Было это сознательное уничтожение «унтерменшей» со стороны нацистов? Если такие намерения в верхах и были, то я все же до сих пор думаю, что командование армии в них сознательно не участвовало. За это говорит и разница в положении разных лагерей. Были лагеря, где в эту зиму не умер ни один человек. Предпосылки были:

1) Комендант такого лагеря не держался тупо предписанных правил, запрещавших брать пищу от населения для лагерей (личные передачи разрешались, не разрешалось общее снабжение и скопление гражданского населения около лагерей).
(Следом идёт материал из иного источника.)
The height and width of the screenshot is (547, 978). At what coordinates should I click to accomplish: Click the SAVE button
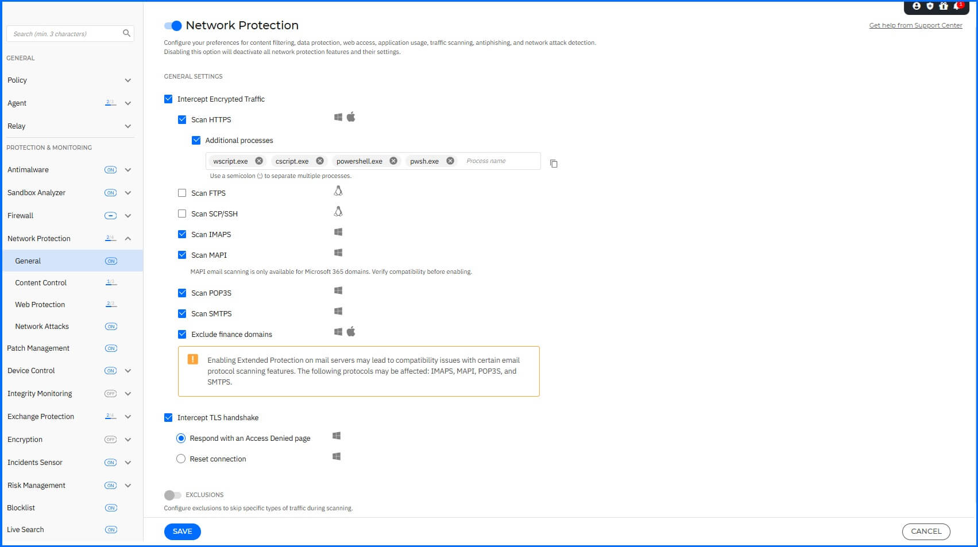(x=182, y=532)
Однако были коменданты, пренебрегавшие этим запретом и разрешавшие гражданскому населению раздавать пленным хлеб и вареную картошку.
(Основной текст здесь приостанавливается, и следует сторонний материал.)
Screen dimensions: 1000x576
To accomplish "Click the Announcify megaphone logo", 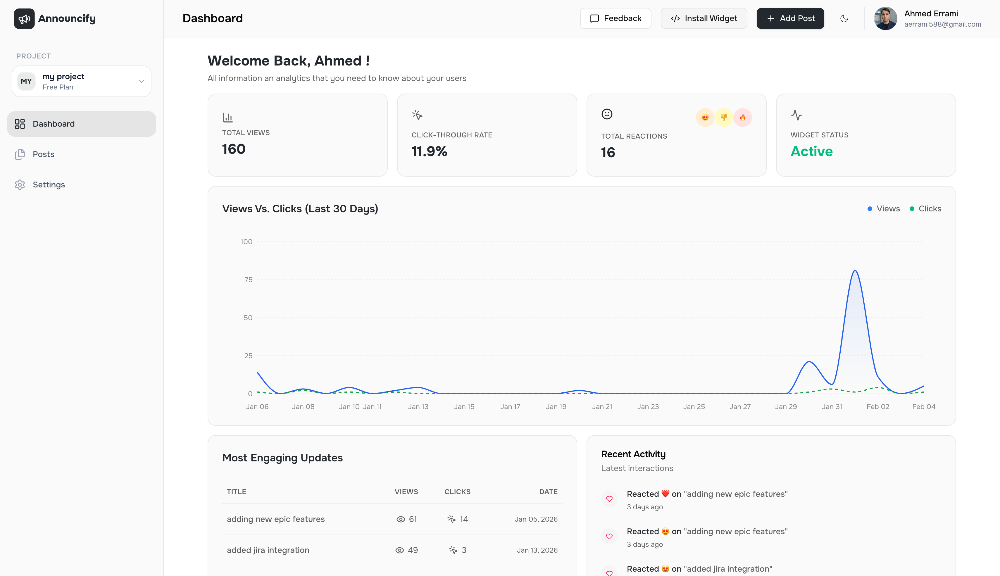I will coord(24,18).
2) Комендант следил сам со своими немецкими помощниками, чтобы скудные порции раздавались всем равномерно. Это были малые порции, но их было, в общем, достаточно, чтобы здоровый человек не умер с голоду. Однако в большинстве лагерей раздача поручалась «старшим» из самих военнопленных, а в «старшие» пробивались ловкачи или, нередко, советские агенты, тем более что они более или менее владели немецким языком. Они забирали для себя и своих большие порции продовольствия, оставляя других голодать.

3) Коменданты, которые строго следили за гигиеной. В этих лагерях пленные не умирали или лишь в редких случаях. То, что почти четыре миллиона пленных для немцев оказались полной неожиданностью, говорит об их политической неподготовленности к войне, но в значительной степени объясняет и катастрофу с пленными.
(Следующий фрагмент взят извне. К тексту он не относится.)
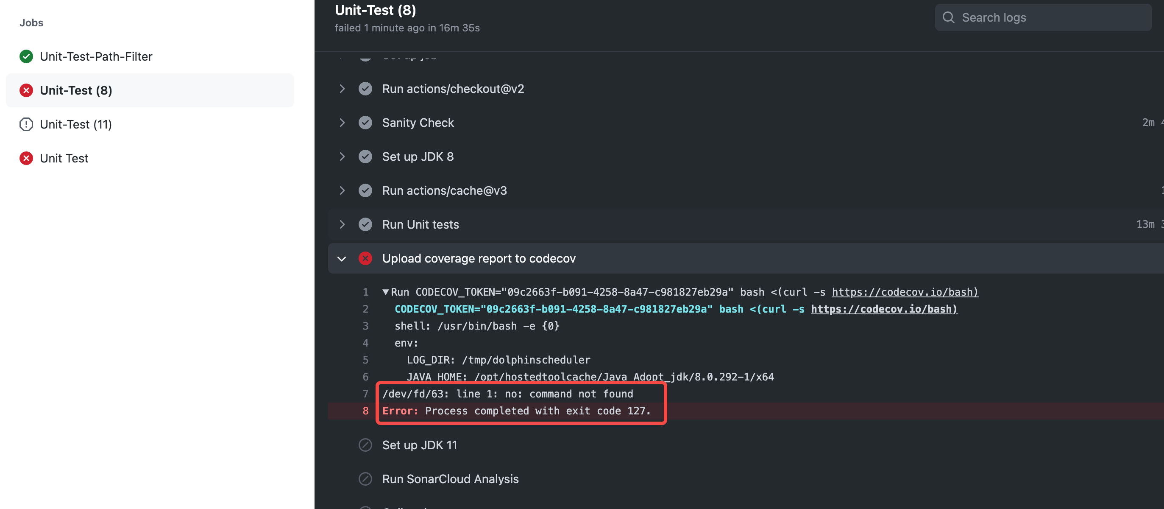This screenshot has height=509, width=1164.
Task: Click skipped icon for Run SonarCloud Analysis
Action: pyautogui.click(x=365, y=479)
В 1942 году пленные уже не голодали: я помню, как шла их колонна через Псков и кто-то подал целую буханку хлеба, ближайший взял, сказал «спасибо», и нее спокойно пошли дальше. Год тому назад произошла бы свалка, на эту буханку бросились бы многие из колонны.

Но, так или иначе, катастрофа с пленными сыграла огромную роль и не могла не сыграть: если вначале было много добровольно сдавшихся, если были надежды на превращение внешней войны в гражданскую против коммунистической диктатуры, то теперь эти надежды пропали, – слухи о положении военнопленных переходили через фронт и, конечно, ими не только пользовались; они преувеличивались, распространялись на гражданское население советской пропагандой. Даже те, кто ненавидел Сталина и коммунистов, стали видеть в них меньшее зло и принимали решение отстаивать страну хотя бы под ненавистным коммунистическим руководством.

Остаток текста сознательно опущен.